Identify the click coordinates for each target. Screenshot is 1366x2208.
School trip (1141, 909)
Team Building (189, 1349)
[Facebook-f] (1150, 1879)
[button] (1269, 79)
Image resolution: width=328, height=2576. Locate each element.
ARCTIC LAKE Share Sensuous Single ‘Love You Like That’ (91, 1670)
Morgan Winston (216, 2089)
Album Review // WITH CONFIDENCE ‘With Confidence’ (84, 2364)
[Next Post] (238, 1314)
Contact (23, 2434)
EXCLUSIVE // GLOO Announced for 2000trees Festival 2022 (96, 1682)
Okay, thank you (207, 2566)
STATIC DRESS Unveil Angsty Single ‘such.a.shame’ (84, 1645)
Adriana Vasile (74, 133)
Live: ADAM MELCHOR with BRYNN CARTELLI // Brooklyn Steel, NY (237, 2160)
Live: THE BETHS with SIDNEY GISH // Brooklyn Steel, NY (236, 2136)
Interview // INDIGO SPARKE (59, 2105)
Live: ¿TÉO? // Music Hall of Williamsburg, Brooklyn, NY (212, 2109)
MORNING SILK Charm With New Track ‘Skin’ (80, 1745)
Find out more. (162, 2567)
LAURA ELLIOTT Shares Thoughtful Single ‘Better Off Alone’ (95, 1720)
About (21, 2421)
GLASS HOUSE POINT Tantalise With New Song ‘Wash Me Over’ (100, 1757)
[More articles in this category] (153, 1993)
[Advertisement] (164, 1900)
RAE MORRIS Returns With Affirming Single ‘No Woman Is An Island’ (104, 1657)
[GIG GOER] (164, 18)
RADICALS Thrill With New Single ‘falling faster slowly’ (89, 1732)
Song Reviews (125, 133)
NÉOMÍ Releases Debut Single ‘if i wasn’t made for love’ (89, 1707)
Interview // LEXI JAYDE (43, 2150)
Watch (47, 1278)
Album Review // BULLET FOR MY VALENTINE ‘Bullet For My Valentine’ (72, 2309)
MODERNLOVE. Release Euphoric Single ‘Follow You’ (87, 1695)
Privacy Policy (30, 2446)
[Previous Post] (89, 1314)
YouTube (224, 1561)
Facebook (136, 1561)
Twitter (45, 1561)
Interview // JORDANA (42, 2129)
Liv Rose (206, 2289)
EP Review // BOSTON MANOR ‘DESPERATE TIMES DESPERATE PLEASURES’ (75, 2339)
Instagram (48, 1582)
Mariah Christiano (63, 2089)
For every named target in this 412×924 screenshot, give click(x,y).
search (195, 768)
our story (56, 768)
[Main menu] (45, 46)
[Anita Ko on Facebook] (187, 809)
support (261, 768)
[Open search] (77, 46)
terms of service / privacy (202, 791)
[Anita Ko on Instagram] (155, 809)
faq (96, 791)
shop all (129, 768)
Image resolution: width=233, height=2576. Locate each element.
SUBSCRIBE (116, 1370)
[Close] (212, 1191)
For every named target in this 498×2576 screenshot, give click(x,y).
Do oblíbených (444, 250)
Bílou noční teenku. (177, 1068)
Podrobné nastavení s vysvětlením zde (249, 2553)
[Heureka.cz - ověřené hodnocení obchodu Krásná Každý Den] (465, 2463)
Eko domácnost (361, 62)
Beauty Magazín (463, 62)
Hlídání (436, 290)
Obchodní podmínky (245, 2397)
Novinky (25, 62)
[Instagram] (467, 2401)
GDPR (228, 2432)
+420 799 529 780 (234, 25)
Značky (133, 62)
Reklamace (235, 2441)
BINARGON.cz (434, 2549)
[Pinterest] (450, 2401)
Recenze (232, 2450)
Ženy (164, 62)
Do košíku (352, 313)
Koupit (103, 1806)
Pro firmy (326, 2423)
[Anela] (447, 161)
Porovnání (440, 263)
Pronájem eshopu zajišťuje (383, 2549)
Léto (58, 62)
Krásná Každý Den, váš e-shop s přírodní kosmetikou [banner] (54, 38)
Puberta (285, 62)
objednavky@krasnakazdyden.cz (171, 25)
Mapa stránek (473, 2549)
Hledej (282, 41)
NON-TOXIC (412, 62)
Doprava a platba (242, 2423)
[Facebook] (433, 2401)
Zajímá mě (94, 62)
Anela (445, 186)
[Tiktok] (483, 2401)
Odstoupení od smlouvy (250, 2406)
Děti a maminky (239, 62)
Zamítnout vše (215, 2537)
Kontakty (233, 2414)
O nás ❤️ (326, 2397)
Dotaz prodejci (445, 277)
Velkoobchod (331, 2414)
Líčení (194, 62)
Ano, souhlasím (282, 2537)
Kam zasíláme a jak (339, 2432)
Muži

= = =

Task details ::
Scan the listing above and identify each line holding the string "Krásná"; copy every such line.

Answer box ::
[Heureka.cz - ověřené hodnocení obchodu Krásná Každý Den] (465, 2463)
Krásná Každý Den, váš e-shop s přírodní kosmetikou [banner] (54, 38)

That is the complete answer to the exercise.